I was lucky to have a six week sabbatical over the summer, and felt that it would be a good time to read up on the technologies behind some of the large scale distributed systems that are around at the moment. This book is a great read for getting up to speed.
It has three sections. The first is on the foundations of data systems, and starts with a quick discussion of what the words reliability, scalability and maintainability actually mean. The book then moves on to the various data models, where the author discusses the birth of NoSQL , query languages and the various graph databases. The underlying implementations are covered, including B-trees, SSTables and LSM-trees, and various indexing structures. The section finishes with a discussion of data encoding and evolution.
The second section covers distributed data, and there are chapters on replication, partitioning and the rather slippery notion of a transaction. Distributed systems can fail in many interesting ways, all covered in the next chapter, including some discussion of Byzantine faults. The final chapter in the section talks about consistency and consensus. In all of the discussion the author is really happy to go into low level implementation details, and all of the chapters have lists of references of papers that you can consult for more information.

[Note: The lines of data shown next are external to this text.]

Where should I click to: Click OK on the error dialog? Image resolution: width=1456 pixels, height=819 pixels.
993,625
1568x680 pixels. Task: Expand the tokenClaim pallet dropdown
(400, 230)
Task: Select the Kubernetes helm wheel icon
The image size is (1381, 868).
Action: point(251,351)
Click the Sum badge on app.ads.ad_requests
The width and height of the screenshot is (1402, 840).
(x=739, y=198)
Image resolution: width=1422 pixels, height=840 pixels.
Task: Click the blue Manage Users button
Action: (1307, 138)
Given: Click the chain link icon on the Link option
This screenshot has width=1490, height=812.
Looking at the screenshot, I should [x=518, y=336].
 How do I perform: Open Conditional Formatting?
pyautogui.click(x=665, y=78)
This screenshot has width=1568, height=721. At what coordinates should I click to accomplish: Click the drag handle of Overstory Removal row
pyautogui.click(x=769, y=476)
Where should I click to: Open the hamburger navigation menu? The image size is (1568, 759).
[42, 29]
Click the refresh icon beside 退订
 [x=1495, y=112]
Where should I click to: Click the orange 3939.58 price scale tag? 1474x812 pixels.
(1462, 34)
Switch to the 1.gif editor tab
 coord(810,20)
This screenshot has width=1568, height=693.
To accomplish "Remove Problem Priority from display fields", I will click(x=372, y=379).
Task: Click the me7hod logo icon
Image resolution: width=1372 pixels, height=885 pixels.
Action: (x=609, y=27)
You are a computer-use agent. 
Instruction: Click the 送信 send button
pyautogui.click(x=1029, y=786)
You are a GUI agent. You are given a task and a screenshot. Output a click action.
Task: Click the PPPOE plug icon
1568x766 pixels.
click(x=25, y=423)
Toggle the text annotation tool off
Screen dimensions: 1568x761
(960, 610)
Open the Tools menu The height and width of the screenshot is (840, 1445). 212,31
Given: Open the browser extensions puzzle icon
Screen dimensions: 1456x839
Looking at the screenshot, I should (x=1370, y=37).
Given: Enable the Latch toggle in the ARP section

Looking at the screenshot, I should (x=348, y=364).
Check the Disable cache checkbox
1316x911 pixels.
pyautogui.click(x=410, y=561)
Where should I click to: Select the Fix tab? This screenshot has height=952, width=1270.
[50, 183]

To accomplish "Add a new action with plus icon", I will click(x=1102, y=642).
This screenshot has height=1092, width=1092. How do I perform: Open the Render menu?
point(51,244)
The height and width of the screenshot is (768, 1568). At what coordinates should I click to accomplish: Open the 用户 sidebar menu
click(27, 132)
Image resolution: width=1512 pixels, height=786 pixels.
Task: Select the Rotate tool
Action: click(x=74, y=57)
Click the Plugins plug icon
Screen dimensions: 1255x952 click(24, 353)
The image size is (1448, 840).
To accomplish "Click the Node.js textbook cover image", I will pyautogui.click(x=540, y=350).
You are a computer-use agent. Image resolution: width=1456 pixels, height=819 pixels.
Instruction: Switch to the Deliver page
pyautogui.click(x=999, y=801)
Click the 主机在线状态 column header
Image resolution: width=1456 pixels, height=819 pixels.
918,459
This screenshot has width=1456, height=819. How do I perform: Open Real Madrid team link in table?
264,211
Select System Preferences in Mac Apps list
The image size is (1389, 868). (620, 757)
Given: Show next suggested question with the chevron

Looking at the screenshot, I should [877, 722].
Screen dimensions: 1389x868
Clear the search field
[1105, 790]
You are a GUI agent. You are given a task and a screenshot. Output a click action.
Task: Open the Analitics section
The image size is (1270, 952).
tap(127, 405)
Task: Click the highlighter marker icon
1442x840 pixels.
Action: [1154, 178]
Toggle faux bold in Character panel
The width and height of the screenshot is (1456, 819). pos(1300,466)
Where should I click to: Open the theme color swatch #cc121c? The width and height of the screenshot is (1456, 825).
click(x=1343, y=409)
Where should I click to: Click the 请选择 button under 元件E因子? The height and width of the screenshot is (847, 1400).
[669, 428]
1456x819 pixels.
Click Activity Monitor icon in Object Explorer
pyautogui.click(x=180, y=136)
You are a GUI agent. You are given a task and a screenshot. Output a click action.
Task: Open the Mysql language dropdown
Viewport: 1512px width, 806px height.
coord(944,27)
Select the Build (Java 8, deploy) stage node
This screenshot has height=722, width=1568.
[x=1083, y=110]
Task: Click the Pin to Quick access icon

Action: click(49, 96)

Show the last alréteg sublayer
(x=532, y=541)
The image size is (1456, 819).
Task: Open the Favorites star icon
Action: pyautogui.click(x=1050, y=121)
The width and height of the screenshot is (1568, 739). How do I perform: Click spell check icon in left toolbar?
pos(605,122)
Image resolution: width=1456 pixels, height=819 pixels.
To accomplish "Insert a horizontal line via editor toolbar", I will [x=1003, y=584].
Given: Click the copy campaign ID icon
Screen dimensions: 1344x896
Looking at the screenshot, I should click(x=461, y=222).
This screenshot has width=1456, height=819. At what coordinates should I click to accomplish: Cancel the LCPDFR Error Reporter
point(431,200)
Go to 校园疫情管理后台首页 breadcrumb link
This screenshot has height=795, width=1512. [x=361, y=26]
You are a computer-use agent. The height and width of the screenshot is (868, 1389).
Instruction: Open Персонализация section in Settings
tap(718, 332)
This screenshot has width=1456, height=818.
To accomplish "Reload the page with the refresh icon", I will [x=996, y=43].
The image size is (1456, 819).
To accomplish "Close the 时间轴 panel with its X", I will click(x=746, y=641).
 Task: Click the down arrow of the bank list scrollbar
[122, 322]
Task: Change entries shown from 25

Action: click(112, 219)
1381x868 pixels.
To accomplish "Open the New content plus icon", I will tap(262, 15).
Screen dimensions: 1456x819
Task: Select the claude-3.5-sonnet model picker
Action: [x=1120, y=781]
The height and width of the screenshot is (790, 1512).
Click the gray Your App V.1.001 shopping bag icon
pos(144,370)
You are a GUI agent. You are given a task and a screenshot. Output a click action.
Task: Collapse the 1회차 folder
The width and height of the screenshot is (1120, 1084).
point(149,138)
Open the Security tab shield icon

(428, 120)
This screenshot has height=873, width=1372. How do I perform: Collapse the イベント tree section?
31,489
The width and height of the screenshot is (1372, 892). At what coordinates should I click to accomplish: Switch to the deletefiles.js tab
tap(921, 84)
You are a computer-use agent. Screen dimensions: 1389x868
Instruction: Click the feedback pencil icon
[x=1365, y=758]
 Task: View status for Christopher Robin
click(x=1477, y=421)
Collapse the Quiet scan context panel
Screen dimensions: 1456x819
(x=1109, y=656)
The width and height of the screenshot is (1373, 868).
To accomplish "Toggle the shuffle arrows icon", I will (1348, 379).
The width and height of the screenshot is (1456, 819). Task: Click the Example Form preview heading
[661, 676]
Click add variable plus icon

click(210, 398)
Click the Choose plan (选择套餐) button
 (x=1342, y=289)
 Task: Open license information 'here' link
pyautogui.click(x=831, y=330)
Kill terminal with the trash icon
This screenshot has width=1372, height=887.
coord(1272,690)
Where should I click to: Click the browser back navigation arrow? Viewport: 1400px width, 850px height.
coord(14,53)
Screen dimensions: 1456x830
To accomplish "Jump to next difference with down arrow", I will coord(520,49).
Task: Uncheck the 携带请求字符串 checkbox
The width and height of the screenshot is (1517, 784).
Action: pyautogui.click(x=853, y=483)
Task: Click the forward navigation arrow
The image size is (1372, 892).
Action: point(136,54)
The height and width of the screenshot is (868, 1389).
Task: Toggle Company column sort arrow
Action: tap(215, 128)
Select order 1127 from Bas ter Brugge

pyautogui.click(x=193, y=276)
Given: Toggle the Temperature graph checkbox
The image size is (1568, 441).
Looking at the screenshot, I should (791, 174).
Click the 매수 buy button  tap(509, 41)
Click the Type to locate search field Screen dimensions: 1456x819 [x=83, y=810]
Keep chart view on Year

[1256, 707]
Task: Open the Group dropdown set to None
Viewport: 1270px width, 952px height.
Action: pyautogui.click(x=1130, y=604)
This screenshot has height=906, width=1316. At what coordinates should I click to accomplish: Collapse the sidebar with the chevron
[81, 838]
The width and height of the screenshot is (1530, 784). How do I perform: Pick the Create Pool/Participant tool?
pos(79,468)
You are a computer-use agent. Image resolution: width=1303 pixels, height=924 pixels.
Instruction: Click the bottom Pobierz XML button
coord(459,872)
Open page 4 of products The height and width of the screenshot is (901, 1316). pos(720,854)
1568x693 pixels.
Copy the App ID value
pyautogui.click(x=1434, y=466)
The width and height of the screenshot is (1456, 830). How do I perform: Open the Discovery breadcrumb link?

The final section is on derived data – how do we process the mass of data that we have accumulated. The first chapter is on batch processing, which covers map-reduce and later variants. This is followed by a chapter on stream processing. The final chapter of the book is the author’s idea for the future.
This book is a great read. It goes into loads of implementation details which helps the reader really get to grips with the ideas, though it might take more than a single read to understand the many ideas that are covered.